It’s the time of year we think of life stopping – leaves have severed their umbilical cords and parachuted slowly down to the ground.
It’s the time of year we think of life stopping – leaves have severed their umbilical cords and parachuted slowly down to the ground. Mother Nature has pushed her Hold button so bears and other dreamers can find a comfortable place for their long winter’s nap.

Many cultures around the world – Anishinaabe and Haudenosaunee included -- celebrate a Feast of the Dead at this time of year, and of course there is the Christian tradition of All Saints and All Souls days.
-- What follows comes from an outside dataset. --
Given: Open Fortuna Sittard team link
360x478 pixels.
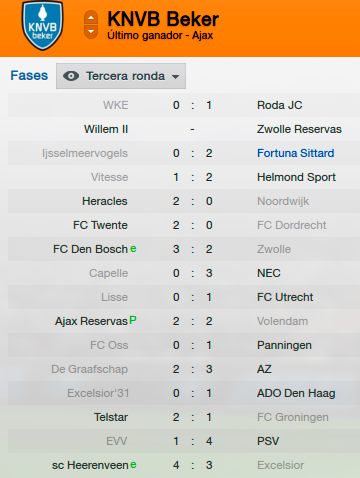Looking at the screenshot, I should (x=295, y=153).

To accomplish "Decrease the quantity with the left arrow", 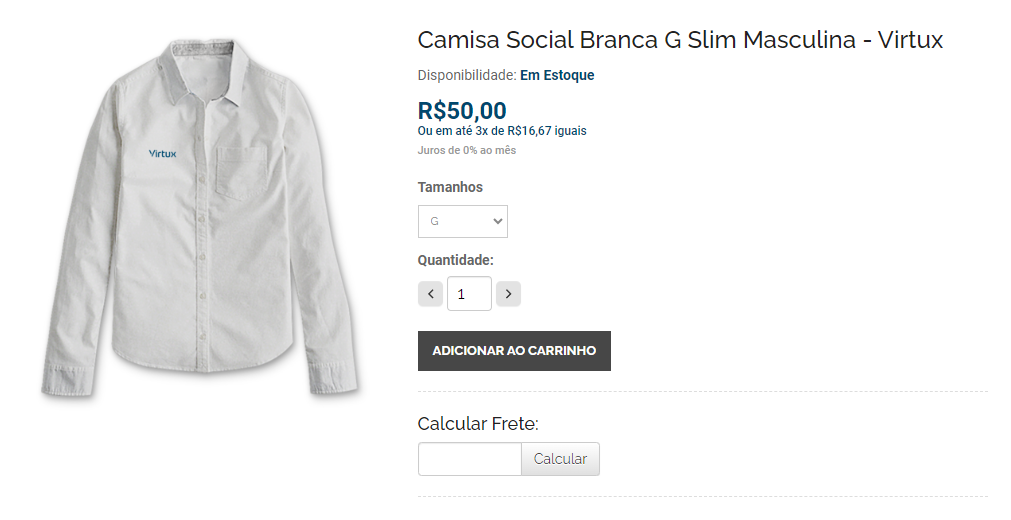I will (x=430, y=294).
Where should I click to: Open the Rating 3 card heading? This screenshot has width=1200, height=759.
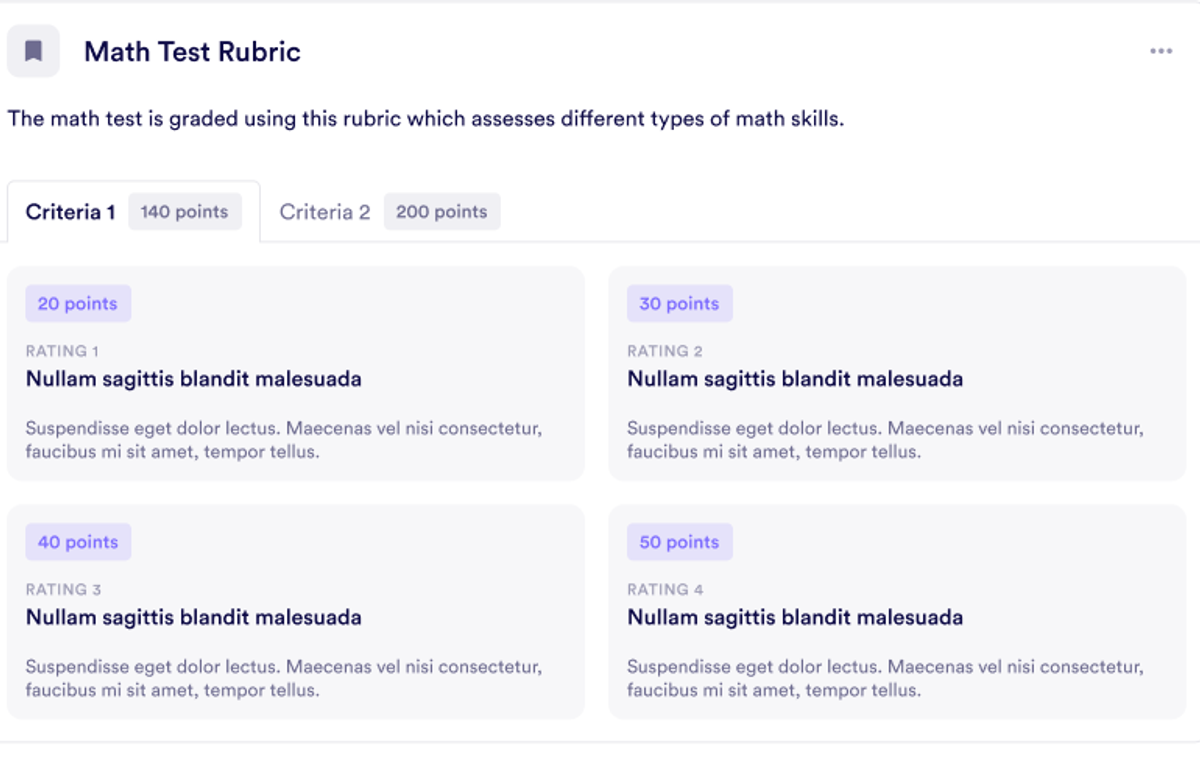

Not to forget Remembrance Day, when we stand in silence for a mere two minutes to honour the many brave warriors who sacrificed their lives to make ours easier.

These events celebrate the lives of people whose physical beings have completed their journeys.

The first funeral I remember attending was that of my grandmother, Nellie Franklin Marsden. I was one of 72 grandchildren who descended from her and my Grandpa Moses, who served as elected Chief of the Mississaugas of Alderville.

I sat about halfway up a staircase in Anderson’s funeral home in the little village of Lakefield, keeping my distance from the strange drama that was playing out below me. None of it made any sense to me at the time. All I knew for sure was that Grandma would no longer be around to let me lick chocolate icing off her spoons.

What I now understand is that everyone’s life should count for something, and it is the duty of those they leave behind to contribute to their legacy.

In recent weeks my life has been touched by five deaths.

Albert Lalonde died in a tree-cutting accident, leaving behind wife Jeanette, four daughters, and four grandchildren. I never met anyone who was any prouder of his Native heritage than Albert, who, within seconds of meeting a stranger, would reach into a pocket and produce photos of his grandparents – Archie “Grey Owl” Belaney and his first wife Angele Egwana. Our cross-cultural training workshops will never be the same without Albert’s moose-meat stew and fried pickerel.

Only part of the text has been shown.